Please copy out, word for word, the part of the entries below that opens with the line containing "This screenshot has height=462, width=738." and closes with the line containing "Action: tap(127, 525)", including both of those lines.

Input rows:
···

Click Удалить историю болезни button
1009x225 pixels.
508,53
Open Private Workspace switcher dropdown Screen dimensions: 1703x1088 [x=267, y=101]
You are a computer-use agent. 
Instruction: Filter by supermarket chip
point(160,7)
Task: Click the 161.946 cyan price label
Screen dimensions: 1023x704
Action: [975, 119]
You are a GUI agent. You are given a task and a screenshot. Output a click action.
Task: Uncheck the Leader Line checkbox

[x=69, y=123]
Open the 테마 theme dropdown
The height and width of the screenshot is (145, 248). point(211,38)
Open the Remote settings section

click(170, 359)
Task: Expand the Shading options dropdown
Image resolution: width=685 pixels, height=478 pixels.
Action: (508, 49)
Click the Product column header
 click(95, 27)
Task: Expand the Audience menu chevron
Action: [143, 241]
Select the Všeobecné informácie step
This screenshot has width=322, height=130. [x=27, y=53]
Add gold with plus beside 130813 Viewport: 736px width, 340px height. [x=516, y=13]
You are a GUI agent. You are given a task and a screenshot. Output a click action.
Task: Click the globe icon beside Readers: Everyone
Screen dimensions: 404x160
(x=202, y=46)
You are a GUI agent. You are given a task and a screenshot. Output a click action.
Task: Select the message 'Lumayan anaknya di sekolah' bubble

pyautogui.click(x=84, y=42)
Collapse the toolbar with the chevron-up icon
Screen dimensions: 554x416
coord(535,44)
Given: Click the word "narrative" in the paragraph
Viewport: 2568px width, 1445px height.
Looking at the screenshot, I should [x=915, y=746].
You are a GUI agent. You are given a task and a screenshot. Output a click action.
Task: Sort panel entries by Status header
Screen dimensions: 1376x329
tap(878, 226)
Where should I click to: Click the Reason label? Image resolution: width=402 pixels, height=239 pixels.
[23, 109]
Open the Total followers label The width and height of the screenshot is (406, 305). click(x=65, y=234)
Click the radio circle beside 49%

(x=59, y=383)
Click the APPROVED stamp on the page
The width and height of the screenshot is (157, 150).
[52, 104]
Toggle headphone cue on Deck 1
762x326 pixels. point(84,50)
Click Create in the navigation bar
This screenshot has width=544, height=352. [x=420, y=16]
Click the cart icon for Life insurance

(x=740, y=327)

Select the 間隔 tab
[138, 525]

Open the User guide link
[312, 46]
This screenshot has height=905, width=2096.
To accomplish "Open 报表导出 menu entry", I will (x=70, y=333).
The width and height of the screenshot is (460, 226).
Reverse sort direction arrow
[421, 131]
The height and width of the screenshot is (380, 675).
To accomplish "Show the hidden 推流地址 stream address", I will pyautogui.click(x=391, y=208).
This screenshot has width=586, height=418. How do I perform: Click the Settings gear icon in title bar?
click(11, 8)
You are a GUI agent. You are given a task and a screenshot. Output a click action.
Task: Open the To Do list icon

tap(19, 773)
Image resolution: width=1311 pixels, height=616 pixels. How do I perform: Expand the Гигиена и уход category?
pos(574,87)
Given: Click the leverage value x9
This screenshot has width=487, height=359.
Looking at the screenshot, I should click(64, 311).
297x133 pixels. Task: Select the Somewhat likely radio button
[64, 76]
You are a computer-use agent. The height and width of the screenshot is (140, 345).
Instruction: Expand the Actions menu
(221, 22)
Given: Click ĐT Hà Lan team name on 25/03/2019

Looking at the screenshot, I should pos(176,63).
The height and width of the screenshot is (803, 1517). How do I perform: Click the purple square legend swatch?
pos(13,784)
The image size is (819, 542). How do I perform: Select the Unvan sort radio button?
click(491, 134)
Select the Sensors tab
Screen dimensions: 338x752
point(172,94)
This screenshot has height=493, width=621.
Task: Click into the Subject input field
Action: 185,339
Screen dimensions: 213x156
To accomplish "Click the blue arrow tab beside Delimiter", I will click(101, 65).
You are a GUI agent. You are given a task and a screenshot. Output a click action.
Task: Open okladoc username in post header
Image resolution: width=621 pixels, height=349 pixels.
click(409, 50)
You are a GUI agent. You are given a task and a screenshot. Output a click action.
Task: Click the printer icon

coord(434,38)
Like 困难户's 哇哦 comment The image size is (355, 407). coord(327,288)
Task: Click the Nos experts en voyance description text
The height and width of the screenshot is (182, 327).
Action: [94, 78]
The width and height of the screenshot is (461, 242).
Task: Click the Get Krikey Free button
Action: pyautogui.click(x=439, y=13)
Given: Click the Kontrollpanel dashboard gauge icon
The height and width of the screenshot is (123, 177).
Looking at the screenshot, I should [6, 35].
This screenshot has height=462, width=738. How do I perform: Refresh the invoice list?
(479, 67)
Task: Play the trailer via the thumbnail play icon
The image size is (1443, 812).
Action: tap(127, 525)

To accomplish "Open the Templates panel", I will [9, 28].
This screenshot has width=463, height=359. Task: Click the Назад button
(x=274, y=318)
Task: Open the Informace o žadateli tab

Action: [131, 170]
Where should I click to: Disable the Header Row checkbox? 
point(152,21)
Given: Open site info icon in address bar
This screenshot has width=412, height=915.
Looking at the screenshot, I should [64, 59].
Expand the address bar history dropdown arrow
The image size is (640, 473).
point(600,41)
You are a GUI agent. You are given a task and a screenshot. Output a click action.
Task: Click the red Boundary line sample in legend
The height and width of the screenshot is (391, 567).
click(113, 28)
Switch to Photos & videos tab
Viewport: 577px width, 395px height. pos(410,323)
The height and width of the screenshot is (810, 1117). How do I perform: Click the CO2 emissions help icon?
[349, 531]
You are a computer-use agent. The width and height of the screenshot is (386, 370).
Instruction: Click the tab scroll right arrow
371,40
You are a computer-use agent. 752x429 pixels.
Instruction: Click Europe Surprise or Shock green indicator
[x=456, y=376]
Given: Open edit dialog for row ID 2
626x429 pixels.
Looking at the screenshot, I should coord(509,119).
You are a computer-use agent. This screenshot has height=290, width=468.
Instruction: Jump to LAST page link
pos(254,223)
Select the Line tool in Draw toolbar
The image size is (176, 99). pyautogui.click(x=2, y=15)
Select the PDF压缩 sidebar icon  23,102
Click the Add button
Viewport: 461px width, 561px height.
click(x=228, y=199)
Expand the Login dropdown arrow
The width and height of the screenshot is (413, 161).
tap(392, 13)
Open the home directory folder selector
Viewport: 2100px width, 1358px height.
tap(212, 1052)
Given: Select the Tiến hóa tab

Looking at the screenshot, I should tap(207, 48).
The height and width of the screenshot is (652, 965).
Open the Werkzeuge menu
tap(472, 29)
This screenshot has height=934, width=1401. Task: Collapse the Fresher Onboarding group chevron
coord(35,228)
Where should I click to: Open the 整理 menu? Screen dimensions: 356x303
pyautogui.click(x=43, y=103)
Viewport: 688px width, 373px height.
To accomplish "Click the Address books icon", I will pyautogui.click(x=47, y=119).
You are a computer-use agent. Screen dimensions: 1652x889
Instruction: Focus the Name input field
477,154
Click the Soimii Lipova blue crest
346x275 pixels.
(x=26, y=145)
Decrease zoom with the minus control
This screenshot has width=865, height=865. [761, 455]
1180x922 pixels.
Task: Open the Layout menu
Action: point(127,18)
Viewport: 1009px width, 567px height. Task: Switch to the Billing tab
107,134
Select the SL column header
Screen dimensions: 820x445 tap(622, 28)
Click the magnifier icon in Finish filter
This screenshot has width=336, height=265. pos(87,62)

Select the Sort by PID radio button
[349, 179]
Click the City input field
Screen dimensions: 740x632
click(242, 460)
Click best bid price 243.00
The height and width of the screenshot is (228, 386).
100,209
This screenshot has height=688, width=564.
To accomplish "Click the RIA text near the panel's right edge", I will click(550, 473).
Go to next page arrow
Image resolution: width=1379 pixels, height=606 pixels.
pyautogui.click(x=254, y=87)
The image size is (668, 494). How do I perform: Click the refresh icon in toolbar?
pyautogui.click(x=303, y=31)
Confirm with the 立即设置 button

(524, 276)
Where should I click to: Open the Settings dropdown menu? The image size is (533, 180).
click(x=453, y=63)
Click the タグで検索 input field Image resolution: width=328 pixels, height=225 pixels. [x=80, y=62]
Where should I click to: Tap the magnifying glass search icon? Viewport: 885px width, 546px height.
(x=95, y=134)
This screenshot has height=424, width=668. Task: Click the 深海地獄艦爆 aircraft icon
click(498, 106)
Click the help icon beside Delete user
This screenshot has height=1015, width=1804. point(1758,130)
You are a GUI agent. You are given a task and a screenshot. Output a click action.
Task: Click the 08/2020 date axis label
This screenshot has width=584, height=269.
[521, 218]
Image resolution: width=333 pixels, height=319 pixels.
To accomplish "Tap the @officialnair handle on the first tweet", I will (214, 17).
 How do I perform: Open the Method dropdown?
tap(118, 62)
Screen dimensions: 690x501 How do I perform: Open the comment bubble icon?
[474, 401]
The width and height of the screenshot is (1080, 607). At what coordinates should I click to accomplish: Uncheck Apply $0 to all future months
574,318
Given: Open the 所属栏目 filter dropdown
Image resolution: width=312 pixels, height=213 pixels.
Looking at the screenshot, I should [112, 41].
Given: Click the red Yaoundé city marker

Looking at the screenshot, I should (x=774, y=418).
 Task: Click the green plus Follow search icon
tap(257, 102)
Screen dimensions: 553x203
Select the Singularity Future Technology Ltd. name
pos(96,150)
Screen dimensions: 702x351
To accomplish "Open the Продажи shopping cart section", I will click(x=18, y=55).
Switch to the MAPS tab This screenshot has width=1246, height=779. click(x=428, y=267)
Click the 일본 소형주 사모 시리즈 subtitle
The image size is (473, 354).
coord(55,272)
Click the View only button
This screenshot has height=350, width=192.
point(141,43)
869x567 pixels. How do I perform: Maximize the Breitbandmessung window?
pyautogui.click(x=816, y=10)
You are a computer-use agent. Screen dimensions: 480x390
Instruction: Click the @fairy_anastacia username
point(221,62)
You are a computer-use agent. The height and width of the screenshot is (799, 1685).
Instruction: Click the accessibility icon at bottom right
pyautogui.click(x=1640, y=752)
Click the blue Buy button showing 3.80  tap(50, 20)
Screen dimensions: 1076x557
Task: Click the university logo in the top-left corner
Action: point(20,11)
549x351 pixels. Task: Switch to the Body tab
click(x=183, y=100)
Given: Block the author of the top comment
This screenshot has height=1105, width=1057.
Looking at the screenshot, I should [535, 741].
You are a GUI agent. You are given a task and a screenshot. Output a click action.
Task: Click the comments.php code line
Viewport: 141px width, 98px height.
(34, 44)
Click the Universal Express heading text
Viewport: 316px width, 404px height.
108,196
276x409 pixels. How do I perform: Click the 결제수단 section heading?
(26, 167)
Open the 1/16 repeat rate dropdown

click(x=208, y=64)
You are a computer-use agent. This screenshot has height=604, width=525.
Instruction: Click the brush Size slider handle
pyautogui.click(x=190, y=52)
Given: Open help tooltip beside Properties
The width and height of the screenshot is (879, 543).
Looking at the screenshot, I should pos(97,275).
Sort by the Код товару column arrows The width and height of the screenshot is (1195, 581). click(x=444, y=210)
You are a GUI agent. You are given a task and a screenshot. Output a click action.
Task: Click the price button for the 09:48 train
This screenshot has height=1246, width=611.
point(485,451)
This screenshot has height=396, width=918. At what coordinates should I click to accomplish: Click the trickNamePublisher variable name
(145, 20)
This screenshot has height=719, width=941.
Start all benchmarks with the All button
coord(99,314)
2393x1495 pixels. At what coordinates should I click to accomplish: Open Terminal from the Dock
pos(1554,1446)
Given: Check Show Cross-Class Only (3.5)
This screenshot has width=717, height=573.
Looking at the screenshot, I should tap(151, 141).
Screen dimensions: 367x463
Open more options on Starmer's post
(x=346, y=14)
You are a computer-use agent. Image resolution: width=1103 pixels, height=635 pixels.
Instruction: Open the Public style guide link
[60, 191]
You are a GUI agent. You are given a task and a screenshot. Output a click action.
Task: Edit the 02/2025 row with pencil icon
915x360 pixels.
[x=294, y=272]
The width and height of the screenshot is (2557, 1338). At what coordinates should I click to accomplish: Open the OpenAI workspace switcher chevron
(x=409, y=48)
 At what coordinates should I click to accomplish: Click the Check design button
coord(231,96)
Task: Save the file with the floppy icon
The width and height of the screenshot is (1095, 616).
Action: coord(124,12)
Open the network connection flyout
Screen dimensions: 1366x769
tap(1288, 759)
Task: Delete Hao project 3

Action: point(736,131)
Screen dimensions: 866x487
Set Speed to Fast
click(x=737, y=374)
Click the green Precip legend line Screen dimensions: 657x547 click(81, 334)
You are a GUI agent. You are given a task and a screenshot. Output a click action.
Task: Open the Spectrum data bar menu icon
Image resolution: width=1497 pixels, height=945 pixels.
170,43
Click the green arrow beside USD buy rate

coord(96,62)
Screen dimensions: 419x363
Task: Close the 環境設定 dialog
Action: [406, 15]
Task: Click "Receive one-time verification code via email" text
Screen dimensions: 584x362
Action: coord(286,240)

···

Response to this exercise:
This screenshot has height=462, width=738. How do I perform: Refresh the invoice list?
(479, 67)
Task: Play the trailer via the thumbnail play icon
The image size is (1443, 812).
Action: tap(127, 525)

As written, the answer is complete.